— Start Stored records —

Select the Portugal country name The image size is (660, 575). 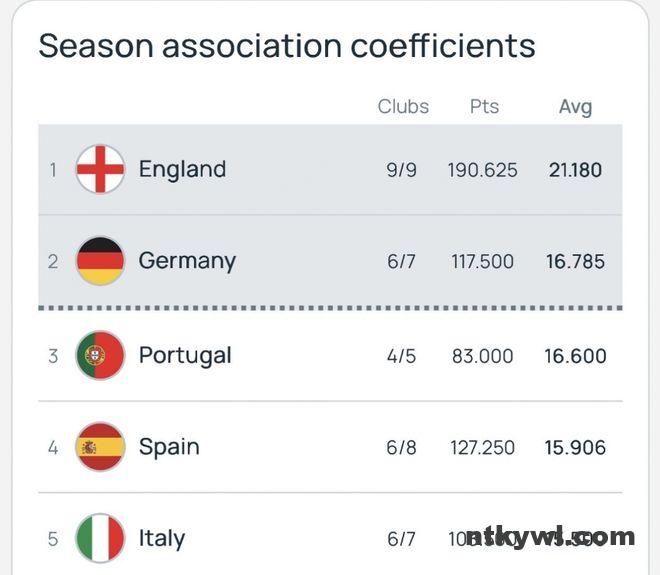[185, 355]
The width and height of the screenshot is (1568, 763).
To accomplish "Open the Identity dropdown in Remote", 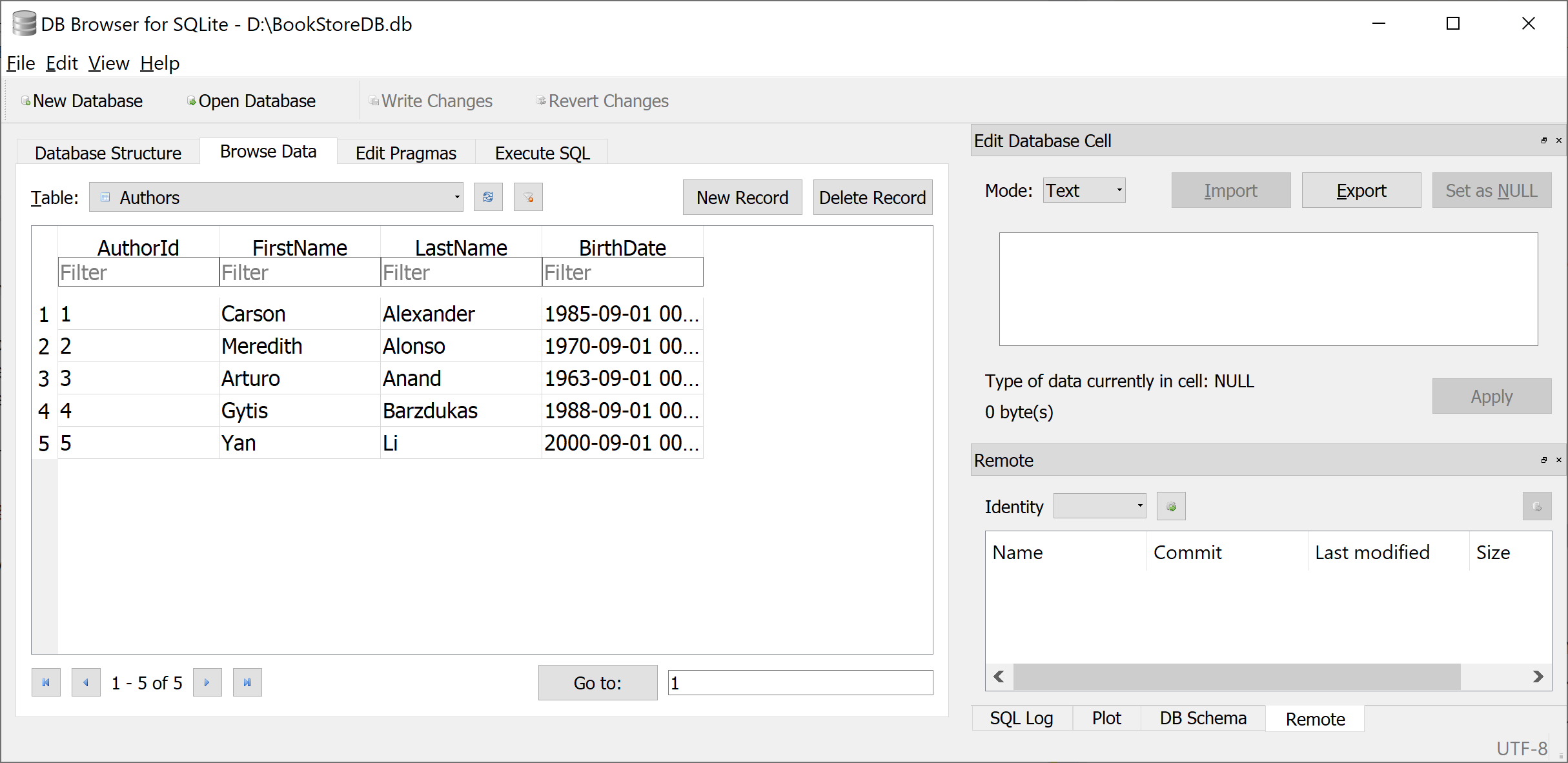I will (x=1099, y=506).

— End Stored records —
— Start Stored records —

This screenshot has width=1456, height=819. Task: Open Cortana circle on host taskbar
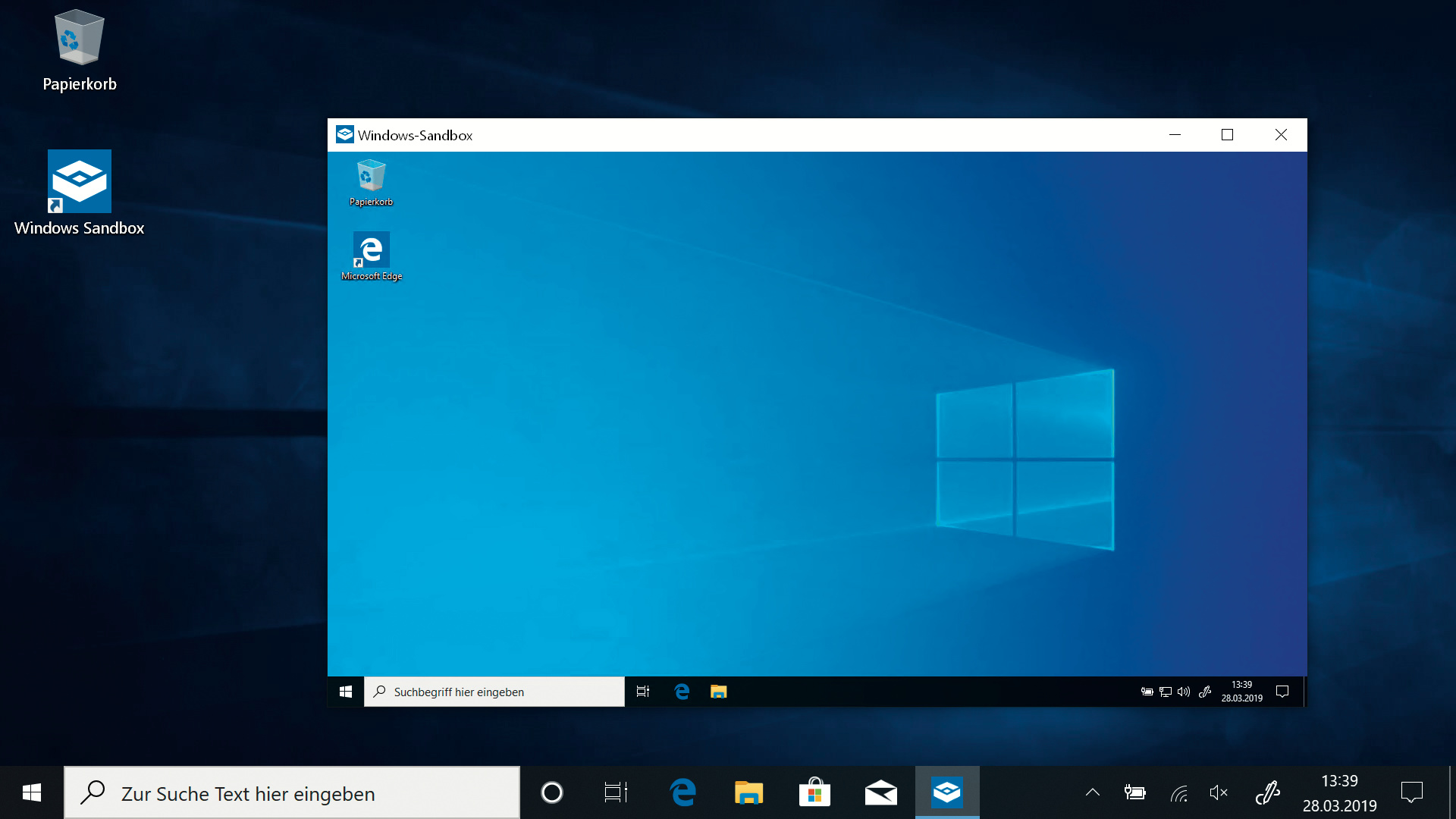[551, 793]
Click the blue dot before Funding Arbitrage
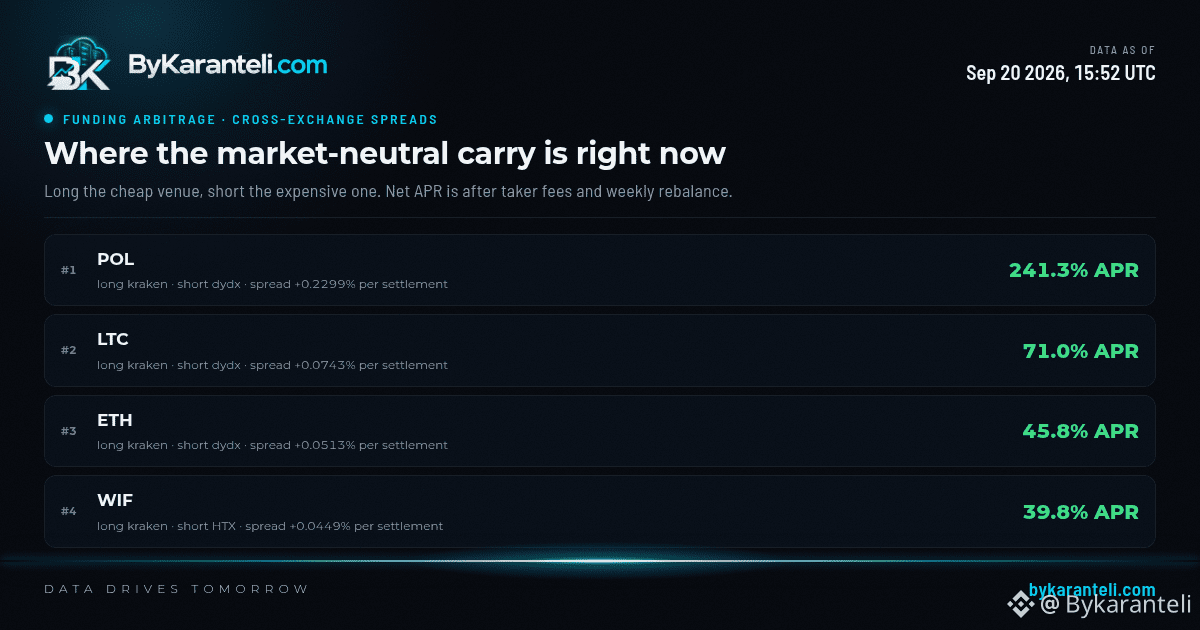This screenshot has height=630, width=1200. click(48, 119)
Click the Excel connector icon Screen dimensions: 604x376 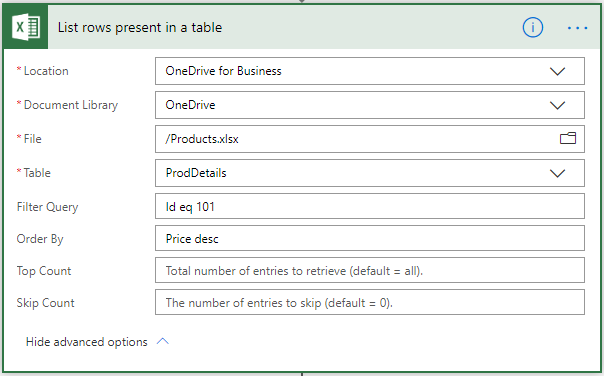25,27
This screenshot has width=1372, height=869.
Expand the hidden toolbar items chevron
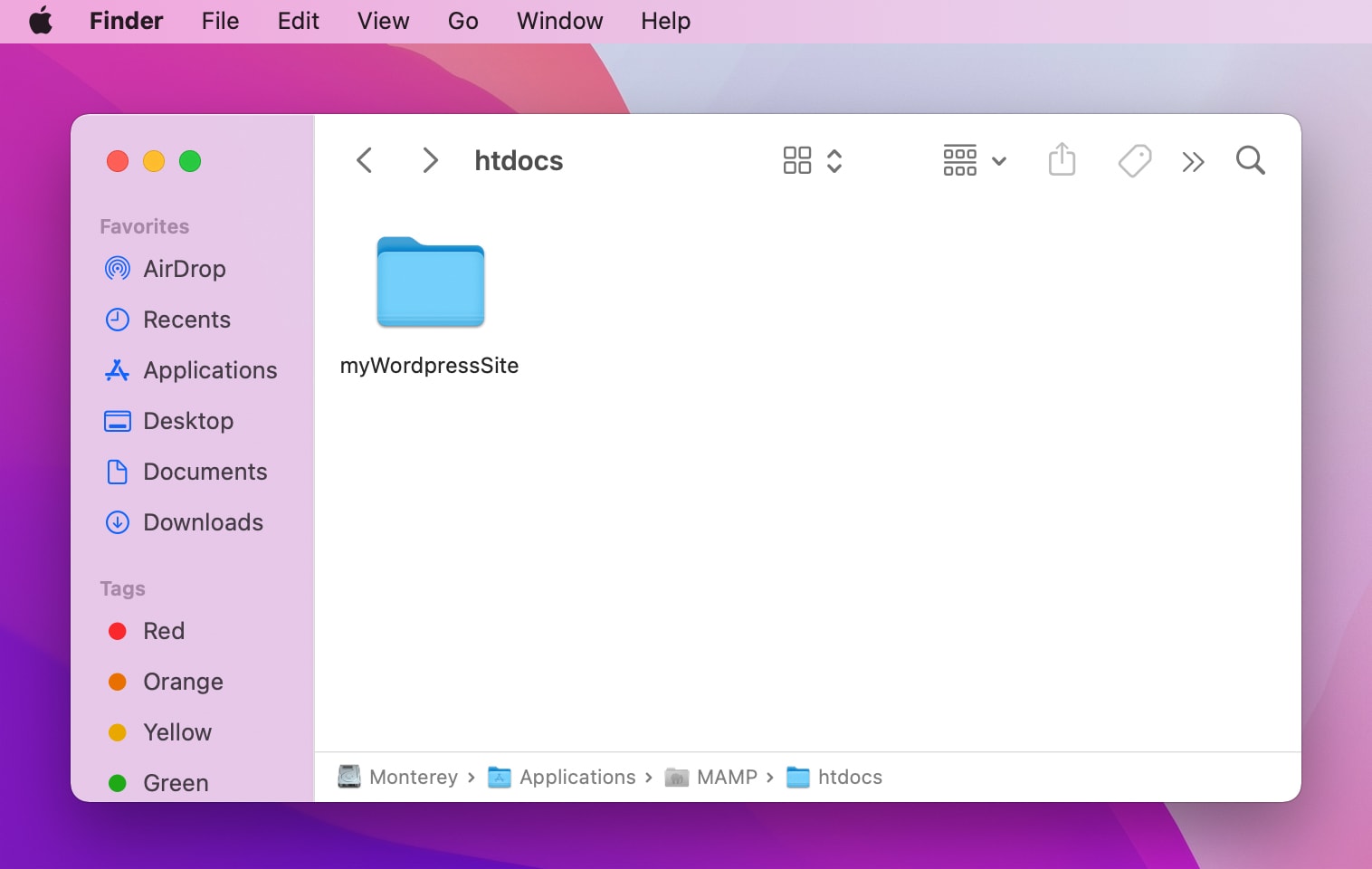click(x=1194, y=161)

— End Stored records —
— Start Stored records —

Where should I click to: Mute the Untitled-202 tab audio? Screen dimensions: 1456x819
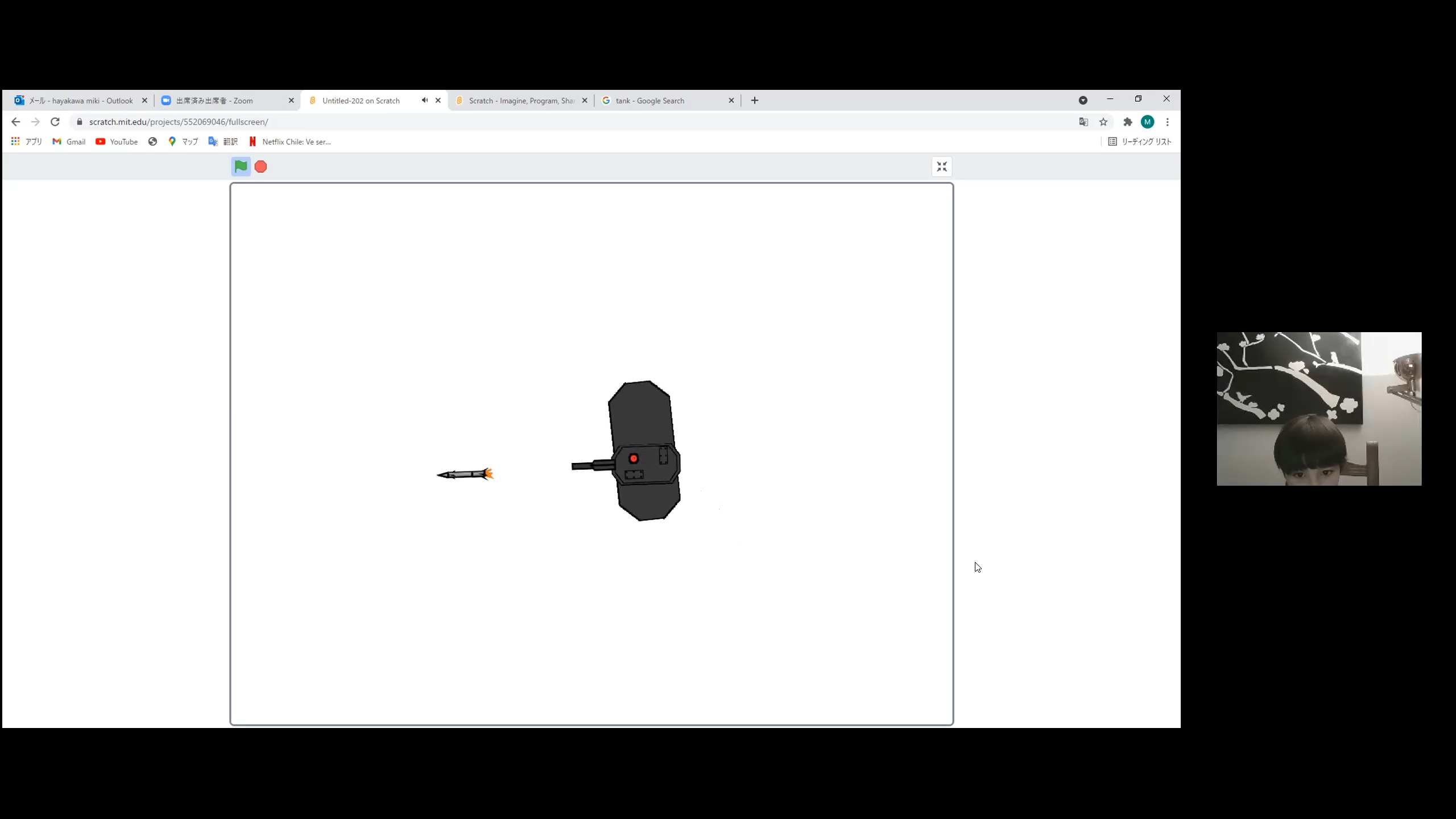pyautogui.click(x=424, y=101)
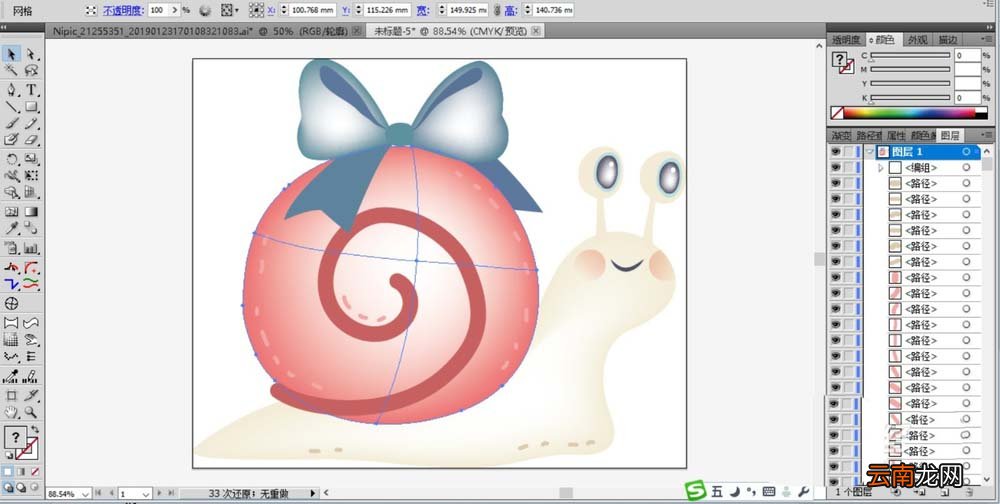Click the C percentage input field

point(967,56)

— End Stored records —

◆ Prompt ◆
Starting at the line with "This screenshot has width=1372, height=869." and ending at the line with "click(x=1194, y=161)", rewrite those records with "chevron" changed to "arrow" and nothing else altered. Omit the pictures from your answer.

◆ Reply to the task ◆
This screenshot has width=1372, height=869.
Expand the hidden toolbar items arrow
click(x=1194, y=161)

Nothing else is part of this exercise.